Sunday, May 14, 2017

Material Girl

Big hair, leggings, sky high shoulder pads…it was the decade of decadence. Wall Street was flying high and so was everyone’s taste for the good life. Consumer culture reached a peak to the tune of Madonna’s “Material Girl.”
Though over 20 years have passed since we said goodbye to the 80s, the style influences continue to infiltrate modern fashion. The spring runway, like that of Ronald van Der Kemp's couture collection, was full of padded shoulders reminiscent of Melanie Griffith in “Working Girl”…the only thing missing were her white sneakers.
Dressing for success in the 80s often meant classic black and white, which continues to be on trend for ladies ready to conquer the boardroom. When creating his iconic “Men in the Cities” series in the 70s and 80s, artist Robert Longo dressed his contorting figures in the classic workwear. 
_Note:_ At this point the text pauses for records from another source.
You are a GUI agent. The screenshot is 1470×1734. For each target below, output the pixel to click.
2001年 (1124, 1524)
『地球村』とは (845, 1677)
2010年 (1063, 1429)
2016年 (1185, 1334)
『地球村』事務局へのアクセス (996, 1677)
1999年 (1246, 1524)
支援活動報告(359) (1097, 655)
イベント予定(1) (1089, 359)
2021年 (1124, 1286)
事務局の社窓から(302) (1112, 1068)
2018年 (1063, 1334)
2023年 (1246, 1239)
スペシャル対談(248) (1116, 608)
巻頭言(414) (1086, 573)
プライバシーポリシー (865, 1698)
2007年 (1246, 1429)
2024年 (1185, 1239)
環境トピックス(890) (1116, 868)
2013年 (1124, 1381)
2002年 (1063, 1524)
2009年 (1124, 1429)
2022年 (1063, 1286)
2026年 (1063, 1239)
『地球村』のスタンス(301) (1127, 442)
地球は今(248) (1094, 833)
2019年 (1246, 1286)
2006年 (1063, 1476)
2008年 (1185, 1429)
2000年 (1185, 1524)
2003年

 Classic lines and colors help make the images timeless--and the look continues to bring a powerful punch as seen in the Ronald van Der Kemp look on the right.


Did someone say party dress? After a hard work day, what girl doesn’t need to enjoy a night on the town in a pretty outfit? The glitz and glamour of the Texas darlings from “Dynasty” hit the Alexandre Vauthier couture runway in full force with an array of one-shouldered frocks, puffy sleeves and pantyhose.




From flowing trains, to ruffles, sequins and sashes…the 80s glam options were endless this season. Some options even shimmered, like the design that mirrored the shining Rabbit sculpture by Jeff Koons.

Always a go-to for glamour, little black dresses go vintage with textured volume. Dressed up in a LBD from Ronald van Der Kemp, what girl wouldn’t feel like a celebrity?

"Celebrity" by Christopher Wool, 1989


Not in a black dress kind of mood? Keep it sleek with color blocking and an elegant coiffure inspired by Richard Prince’s photography.
"Untitled 1" by Richard Prince



As each day brings us closer to the future, fashion proves that we never leave history behind. There are styles we think will never return, and yet they always find ways of coming back for the next generation.